Lately I’ve been meeting a few teams here and there around the tech scene who are very interested in the topic of traffic in Vietnam. Probably one of the more advanced players is DiChung.vn, which is working on a carpool-like service for people living in the city. There has also been a few teams at Vietnam’s latest hackathons that wanted to tackle the traffic problems of Ho Chi Minh city with apps. On top of this, the municipal authorities have also been redirecting traffic with electronic signs for the past year. It’s a big problem for Vietnam’s biggest and most populous city.
IBM tackles the smaller city of Danang
But up in Danang, one of Vietnam’s most promising cities, IBM is coming to the rescue. The city’s only got about one million people but has one of the highest population growth rates in the country, and is the fourth largest city in the country. In the past decade, Danang has slowly grown a reputation for having a hard working populace as well as being run by municipal authorities that are open minded and forward looking. The IBM contract is yet another move in this direction.
IBM is investing its big data technologies and predictive analytics to build Danang’s control center that will be able to forecast and prevent traffic congestion. It’ll be tracking all of Danang’s 100 city buses and relay all the data to passengers. In other words, IBM and Danang are going to be able to effectively stem the tide of traffic that Vietnam’s two biggest cities, Hanoi and Ho Chi Minh city, now face.
This isn’t the first time IBM has helped with a city’s traffic problems. It’s been on the company’s Smarter Planet initiative for quite some time now, working on traffic issues across South America and Northern Europe – and now Vietnam.

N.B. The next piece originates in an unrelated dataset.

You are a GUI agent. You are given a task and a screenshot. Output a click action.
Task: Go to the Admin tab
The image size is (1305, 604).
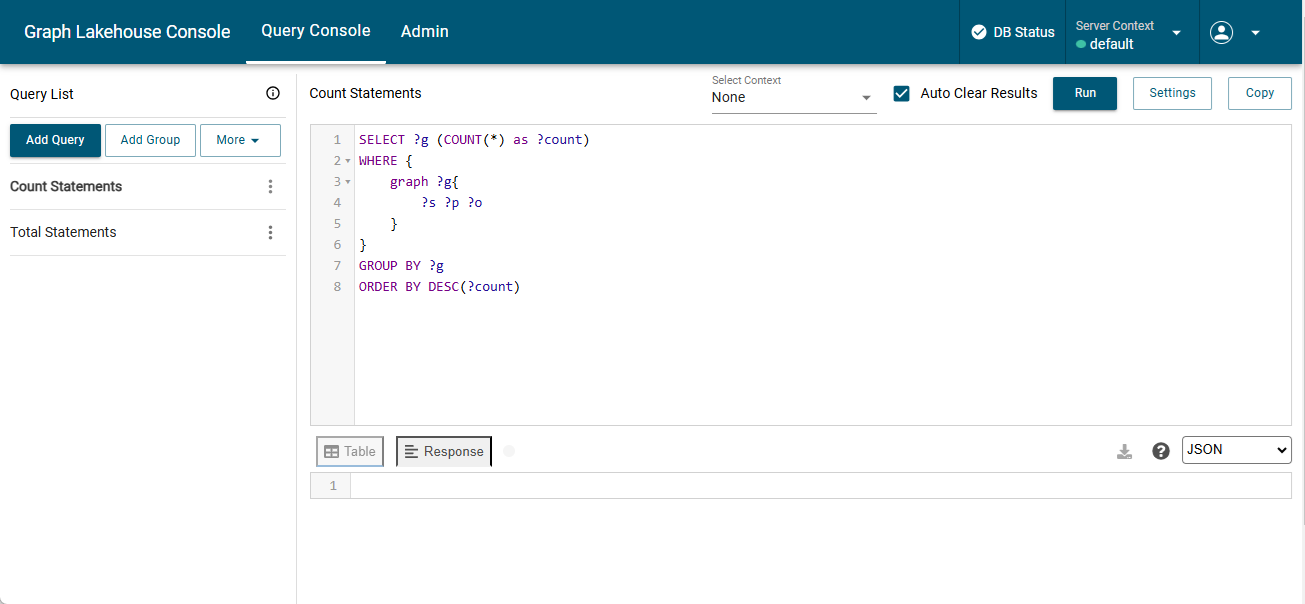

Startups just may not be the answer
Across Southeast Asia, we’re seeing similar problems. In the Philippines, IBM is also helping with traffic, but before that all comes into play, there has been an onslaught of traffic apps from numerous startups. In Indonesia – Jakarta has arguably the worst traffic in the region – where most commuters are resigned to always wait two hours to get to their next destination, there are also a few alternatives, like Lewatmana, and Nebeng.
But these bandaid solutions are unable to hit at the heart of the problem – traffic is a systemic issue. As thoroughly outlined in the documentary movie Urbanized, things like adding more roads just compounds the problem. Can a startup really tackle the problem if there is no monetary sustainability? And for that matter, if a startup can figure out a solution that gets real-time data into the hands of consumers, is that really enough to change the traffic? I think this is exactly why huge companies – not startups with their apps – are the only ones that can tackle the problem.
If we look at Singapore’s traffic situation, although it’s still a big congested at times, it’s largely mitigated by its car taxing solution. It costs more to take certain roads at certain times – IBM proposed a similar solution in Northern Europe. That’s the kind of fundamental solution that startups just can’t do.